Wenn Spaemann meint, man könne sich eine Gegenwart, die irgendwann nicht mehr wahr ist, nicht denken, so begeht er einen Fehler. Denken kann man sich das schon, man kann es sich vielleicht nicht vorstellen. Aber wir können uns vieles nicht vorstellen, was wir aber dennoch als Realität anerkennen müssen. Die gesamte moderne Physik widerspricht unserem Vorstellungsvermögen. Wir haben keinen Zugang zu absoluten, ewigen Wahrheiten, sondern wir können nur Modelle der Realität konstruieren, die die Realität mehr oder weniger gut für die Gegenwart beschreiben. Bessere Modelle liegen näher an der Wahrheit. Wir können zwar unser Weltbild in die Ewigkeit transzendieren, aber was dabei herauskommt sind bestenfalls Hypothesen.

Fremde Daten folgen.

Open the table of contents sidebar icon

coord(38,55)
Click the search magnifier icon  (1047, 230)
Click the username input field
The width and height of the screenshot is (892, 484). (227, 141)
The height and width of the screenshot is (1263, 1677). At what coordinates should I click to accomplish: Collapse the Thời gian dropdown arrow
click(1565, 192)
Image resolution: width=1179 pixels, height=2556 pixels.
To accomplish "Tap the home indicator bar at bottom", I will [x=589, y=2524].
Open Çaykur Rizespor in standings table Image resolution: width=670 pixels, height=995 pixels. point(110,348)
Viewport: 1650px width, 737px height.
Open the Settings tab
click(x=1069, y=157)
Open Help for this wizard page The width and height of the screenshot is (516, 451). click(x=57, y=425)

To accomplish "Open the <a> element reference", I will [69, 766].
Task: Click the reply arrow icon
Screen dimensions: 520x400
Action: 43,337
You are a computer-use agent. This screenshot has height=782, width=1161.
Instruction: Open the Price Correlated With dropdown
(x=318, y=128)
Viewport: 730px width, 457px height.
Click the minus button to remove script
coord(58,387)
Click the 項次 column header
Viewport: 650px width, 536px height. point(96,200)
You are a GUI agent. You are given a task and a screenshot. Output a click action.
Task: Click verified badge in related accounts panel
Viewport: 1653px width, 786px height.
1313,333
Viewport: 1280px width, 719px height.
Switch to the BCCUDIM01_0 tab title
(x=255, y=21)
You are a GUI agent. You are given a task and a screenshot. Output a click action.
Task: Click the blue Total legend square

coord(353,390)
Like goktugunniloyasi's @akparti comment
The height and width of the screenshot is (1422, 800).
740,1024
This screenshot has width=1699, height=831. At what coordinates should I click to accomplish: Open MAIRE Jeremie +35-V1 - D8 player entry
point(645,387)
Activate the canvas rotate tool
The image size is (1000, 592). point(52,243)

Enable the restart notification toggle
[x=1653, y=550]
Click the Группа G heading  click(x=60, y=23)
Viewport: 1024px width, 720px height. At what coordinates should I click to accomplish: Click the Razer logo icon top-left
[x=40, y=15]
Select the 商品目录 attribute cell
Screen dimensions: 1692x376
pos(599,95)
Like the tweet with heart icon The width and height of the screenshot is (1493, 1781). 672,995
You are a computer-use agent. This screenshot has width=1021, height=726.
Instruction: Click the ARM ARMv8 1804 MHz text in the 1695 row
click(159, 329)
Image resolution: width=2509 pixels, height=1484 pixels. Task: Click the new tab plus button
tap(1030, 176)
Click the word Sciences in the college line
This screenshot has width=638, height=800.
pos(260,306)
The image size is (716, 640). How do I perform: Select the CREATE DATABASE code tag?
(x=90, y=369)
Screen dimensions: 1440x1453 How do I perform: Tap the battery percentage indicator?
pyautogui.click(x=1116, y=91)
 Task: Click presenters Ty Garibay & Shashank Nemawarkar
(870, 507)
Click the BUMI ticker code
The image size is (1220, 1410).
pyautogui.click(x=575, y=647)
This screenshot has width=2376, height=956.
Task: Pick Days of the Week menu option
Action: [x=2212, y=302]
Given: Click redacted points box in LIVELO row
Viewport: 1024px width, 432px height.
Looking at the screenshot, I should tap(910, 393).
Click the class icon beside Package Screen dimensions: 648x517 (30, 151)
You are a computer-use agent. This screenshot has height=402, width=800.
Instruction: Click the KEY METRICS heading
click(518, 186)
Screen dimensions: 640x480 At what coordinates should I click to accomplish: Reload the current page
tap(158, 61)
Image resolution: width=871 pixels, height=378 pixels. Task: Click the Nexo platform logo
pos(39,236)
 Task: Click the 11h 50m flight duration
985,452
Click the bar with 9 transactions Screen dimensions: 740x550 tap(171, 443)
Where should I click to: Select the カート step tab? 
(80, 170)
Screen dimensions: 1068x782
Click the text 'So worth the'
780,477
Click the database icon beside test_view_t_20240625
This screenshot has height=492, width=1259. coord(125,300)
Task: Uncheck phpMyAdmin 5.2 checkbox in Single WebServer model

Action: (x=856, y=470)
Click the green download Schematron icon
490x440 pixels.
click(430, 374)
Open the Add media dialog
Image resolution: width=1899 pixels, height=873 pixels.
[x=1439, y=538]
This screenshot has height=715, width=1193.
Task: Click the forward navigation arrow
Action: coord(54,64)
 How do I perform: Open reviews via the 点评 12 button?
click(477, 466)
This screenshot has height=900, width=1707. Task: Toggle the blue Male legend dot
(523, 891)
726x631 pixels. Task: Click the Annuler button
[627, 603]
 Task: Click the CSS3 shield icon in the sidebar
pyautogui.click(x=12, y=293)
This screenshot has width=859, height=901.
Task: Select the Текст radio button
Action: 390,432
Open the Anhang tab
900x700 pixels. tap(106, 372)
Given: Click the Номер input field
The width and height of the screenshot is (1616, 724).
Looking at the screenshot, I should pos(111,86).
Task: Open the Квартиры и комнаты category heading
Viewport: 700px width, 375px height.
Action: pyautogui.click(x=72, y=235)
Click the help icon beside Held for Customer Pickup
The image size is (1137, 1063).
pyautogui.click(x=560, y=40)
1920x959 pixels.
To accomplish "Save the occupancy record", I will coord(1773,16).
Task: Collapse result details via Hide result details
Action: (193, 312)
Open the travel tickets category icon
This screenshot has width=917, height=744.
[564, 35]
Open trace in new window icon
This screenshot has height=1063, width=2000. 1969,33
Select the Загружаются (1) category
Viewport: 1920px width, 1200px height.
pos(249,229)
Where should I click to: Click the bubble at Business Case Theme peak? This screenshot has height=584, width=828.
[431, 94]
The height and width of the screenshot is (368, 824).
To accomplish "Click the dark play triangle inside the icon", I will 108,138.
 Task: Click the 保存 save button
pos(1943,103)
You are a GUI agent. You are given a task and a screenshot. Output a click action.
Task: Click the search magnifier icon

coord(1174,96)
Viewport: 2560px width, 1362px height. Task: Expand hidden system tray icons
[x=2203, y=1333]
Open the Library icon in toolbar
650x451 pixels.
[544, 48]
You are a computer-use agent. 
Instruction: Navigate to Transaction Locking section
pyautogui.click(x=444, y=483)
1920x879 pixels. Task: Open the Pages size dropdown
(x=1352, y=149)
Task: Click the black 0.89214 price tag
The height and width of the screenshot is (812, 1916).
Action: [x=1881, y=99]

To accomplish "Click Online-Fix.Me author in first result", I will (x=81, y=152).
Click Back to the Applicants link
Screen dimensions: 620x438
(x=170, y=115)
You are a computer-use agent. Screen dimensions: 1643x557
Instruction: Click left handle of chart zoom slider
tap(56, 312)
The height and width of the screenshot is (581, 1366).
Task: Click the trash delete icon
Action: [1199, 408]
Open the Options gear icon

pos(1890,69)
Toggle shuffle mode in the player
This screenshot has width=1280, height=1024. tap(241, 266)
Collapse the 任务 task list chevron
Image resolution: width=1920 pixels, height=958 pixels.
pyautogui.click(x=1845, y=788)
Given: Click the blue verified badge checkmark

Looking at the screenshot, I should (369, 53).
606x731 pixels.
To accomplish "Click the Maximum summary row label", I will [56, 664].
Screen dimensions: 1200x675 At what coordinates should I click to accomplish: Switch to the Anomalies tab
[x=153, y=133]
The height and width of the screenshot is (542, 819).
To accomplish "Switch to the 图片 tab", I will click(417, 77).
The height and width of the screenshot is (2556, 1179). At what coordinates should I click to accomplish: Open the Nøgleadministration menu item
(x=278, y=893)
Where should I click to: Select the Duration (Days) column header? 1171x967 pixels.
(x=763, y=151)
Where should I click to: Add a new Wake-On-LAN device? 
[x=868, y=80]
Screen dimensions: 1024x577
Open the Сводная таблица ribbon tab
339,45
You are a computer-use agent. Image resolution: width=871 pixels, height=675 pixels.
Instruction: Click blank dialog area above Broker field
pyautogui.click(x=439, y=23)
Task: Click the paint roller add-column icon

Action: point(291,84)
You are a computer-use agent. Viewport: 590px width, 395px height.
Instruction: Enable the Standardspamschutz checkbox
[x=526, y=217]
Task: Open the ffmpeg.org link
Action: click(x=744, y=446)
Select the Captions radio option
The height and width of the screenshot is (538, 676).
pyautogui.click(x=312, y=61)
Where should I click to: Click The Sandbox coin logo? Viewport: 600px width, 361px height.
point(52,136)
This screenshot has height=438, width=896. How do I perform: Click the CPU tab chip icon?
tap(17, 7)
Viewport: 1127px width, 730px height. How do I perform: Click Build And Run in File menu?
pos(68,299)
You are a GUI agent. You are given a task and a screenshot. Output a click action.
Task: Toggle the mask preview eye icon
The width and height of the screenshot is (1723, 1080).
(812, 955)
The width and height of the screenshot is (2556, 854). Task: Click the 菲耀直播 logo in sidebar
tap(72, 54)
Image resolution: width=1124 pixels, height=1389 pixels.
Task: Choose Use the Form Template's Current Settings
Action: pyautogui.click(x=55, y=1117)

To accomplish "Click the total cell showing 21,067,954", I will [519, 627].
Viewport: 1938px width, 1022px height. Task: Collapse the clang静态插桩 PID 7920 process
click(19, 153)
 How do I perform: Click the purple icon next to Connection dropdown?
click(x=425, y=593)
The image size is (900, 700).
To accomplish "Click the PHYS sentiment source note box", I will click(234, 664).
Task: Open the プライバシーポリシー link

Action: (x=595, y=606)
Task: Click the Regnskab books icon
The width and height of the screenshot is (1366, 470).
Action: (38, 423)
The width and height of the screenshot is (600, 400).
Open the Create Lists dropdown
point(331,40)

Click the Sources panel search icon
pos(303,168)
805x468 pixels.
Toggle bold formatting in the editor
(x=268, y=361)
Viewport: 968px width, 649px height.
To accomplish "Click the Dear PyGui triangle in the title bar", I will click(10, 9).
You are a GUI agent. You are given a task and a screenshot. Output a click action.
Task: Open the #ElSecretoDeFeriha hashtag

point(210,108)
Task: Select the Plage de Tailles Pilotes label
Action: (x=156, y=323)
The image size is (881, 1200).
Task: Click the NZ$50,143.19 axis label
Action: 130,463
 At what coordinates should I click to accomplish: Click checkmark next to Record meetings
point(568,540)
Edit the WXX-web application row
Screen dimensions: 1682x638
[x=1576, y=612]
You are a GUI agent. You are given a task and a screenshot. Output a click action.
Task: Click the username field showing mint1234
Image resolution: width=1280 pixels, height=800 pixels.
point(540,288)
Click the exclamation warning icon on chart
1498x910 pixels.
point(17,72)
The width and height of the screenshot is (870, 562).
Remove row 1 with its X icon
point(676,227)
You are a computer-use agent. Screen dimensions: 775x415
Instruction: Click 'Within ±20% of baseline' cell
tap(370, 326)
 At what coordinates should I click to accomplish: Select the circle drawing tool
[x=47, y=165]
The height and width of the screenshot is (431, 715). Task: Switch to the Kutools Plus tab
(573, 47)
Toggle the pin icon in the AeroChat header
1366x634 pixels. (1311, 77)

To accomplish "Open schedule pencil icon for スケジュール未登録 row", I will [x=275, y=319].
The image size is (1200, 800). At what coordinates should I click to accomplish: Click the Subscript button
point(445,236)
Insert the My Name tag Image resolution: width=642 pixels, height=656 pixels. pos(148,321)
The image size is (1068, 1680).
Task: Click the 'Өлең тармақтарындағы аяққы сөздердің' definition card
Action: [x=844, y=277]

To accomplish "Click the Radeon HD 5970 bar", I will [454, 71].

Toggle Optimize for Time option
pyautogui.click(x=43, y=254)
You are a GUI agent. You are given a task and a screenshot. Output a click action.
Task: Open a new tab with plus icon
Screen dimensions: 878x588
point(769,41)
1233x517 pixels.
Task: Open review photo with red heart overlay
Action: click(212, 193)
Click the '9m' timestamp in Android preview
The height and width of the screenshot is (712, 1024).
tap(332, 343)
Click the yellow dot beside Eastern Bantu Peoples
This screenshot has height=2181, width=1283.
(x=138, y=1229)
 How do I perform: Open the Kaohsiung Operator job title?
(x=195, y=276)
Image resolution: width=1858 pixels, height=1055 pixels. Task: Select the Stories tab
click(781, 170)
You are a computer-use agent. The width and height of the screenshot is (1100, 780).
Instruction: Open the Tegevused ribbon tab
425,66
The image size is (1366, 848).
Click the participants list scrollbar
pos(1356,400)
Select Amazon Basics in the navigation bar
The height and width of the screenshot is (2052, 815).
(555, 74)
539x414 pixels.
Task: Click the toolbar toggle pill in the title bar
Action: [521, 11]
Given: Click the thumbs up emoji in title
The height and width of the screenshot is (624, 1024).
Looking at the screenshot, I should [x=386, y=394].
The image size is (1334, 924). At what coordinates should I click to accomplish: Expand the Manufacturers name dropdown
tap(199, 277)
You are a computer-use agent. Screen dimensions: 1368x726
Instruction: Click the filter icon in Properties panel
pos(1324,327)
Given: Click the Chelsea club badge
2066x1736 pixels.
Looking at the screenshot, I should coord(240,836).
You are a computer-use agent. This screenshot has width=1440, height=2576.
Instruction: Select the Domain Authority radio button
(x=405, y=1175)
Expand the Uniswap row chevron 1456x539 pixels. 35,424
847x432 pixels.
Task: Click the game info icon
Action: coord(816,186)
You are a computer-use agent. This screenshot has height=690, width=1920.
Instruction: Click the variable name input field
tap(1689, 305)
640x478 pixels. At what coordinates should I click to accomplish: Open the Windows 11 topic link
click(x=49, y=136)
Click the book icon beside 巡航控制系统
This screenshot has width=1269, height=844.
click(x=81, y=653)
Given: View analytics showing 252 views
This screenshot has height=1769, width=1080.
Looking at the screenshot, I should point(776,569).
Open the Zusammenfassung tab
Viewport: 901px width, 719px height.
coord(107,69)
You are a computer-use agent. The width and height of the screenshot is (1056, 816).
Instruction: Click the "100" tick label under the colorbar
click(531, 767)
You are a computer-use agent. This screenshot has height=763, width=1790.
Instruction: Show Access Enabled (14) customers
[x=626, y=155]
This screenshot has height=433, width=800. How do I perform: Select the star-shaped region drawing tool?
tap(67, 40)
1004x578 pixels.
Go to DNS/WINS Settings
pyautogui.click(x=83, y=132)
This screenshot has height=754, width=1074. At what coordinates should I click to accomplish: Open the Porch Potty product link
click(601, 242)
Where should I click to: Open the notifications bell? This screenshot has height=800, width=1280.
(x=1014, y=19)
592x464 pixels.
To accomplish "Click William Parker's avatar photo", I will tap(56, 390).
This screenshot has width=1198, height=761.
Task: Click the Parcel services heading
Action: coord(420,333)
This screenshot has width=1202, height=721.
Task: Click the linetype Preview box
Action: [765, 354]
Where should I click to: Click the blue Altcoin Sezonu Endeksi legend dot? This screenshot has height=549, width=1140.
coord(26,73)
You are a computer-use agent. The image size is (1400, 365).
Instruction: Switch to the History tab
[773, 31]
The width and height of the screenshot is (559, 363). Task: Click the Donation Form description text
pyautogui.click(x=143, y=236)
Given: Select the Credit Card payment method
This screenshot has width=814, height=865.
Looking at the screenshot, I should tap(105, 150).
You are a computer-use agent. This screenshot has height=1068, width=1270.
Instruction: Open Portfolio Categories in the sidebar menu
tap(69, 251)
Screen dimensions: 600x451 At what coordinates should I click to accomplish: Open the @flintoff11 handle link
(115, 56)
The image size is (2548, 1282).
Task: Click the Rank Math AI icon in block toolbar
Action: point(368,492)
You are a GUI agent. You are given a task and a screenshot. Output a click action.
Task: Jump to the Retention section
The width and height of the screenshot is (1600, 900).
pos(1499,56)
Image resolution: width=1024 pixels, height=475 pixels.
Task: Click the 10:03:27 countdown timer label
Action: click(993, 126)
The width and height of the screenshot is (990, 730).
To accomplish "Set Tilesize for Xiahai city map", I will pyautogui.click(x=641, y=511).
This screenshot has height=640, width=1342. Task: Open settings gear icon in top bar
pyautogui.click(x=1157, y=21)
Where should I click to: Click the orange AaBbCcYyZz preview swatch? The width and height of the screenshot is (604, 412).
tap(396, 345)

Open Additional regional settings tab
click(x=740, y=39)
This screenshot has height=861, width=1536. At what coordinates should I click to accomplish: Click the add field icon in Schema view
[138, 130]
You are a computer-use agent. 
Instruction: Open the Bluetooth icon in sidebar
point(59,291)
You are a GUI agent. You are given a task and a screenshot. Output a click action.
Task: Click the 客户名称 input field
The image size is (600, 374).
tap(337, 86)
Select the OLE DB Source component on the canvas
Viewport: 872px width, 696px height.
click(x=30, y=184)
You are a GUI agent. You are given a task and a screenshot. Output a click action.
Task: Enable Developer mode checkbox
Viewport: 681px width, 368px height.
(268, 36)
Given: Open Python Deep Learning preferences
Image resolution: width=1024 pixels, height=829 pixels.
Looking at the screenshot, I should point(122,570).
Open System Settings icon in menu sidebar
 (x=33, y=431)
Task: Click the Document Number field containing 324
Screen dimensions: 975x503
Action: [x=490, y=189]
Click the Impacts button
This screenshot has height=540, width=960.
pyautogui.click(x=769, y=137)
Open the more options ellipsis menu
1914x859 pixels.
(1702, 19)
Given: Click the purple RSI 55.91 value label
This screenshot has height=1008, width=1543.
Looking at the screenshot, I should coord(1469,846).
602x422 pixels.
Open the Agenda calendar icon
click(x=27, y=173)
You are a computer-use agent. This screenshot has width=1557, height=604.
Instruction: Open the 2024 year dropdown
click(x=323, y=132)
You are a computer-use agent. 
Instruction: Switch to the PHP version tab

Im Übrigen begeht der Autor den Fehler, dem viele Philosophen aufsitzen. Sie glauben, sie könnten Aussagen über die Realität alleine aufgrund von Logik und Vernunft machen. Das mag zwar manchmal gelingen, aber es geht auch häufig schief. Ein Musterbeispiel ist die Quantentheorie. Man hätte sie unmöglich alleine mit Logik und Vernunft konstruieren können, denn sie widerspricht unserer Alltagslogik und Vernunft. Sie hat sozusagen ihre eigene Logik. Der entscheidende Prüfstein aller Hypothesen über die Realität ist die empirische Erfahrung bzw. die Beobachtung und das Experiment.
Ein weiterer Fehler der unmittelbar daraus folgt ist, dass Spaemann über Dinge wie Zeit und Information redet, die letztlich Gegenstand der Physik sind. Begriffe wie Gegenwart und Vergangenheit sind Teil der speziellen Relativitätstheorie. Schon Immanuel Kant ist an den physikalischen Begriffen Zeit und Raum aus heutiger Sicht gescheitert. Der Verlust von Information in unserer Welt hängt sehr eng mit der Theorie der Schwarzen Löcher zusammen und darüber wird noch geforscht. Wenn man versucht, den Begriff der Zeit von der Physik abzutrennen, begibt man sich auf sehr dünnes Eis.
Auch die Geschichte der Gottesbeweise von Schönberger im zweiten Teil des Buches zeigt, dass es bisher keinen einzigen wirklich überzeugenden Gottesbeweis gibt und wenn der von Spaemann der letzte Gottesbeweis sein soll, dann ist er letztlich eine Bankrotterklärung der Theologie und er bestätigt das Vorurteil, dass die Theologie die Kunst ist, etwas zu beweisen, was es nicht gibt und was auch Keiner wirklich braucht und aus diesem Grunde sollte man die Theologie von den Universitäten verbannen, denn sie ist das Gegenteil von Wissenschaft.
Bernd Vowinkel
Robert Spaemann: „Der letzte Gottesbeweis". Pattloch (August 2007), 127 Seiten, 12,95€. ISBN-10: 3629021786.